Where does Apache Cassandra put its JanusGraph Vertexes?
By no means an expert question, I’m a newbie and I know it. Rusty in some areas, too.
I’m a beginner in JanusGraph, Cassandra, and asking questions on Stack Overflow.
I have nowhere near the number of experiences as expert engineers-and-developers or experienced-and-consistent Stack Overflow authors.
Reproduction Steps:
- Create-and-Startup a Cassandra [Docker container]

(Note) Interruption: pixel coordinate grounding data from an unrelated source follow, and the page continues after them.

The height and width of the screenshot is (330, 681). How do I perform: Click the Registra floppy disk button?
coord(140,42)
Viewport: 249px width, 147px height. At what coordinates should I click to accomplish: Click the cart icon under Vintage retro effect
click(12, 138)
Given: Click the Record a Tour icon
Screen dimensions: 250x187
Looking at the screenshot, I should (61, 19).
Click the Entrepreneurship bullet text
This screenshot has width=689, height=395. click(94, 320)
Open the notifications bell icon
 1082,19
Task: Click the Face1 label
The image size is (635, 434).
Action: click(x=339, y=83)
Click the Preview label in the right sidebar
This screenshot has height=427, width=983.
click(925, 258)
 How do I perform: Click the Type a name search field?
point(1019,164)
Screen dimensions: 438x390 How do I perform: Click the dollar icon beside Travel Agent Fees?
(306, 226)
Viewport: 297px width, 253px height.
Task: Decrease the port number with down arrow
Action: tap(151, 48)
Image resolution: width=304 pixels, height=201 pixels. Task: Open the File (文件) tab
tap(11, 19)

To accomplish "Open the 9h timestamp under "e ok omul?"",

docker run --name jg-cassandra -d -e CASSANDRA_START_RPC=true -p 9160:9160 -p 9042:9042 -p 7199:7199 -p 7001:7001 -p 7000:7000 cassandra:3.11 - Create-and-Run this Java + Maven Project (code below)
- Results
- Expected: Something like OrientDB or Neo4j to have a table for vertexes to read from
- Actually: No such name like
Vorvertexfound
Cassandra [Docker container] Terminal
cqlsh> desc keyspaces;
system_schema system system_distributed
system_auth janusgraph system_traces
cqlsh> use janusgraph;
cqlsh:janusgraph> desc tables
edgestore_lock_ graphindex_lock_ janusgraph_ids
txlog systemlog graphindex
edgestore system_properties_lock_ system_properties
Log4j2 STOUT Logs
2023-05-09 11:01:53,970 [INFO] [c.d.o.d.i.c.ContactPoints.main] :: Contact point localhost:9042 resolves to multiple addresses, will use them all ([localhost/127.0.0.1, localhost/0:0:0:0:0:0:0:1])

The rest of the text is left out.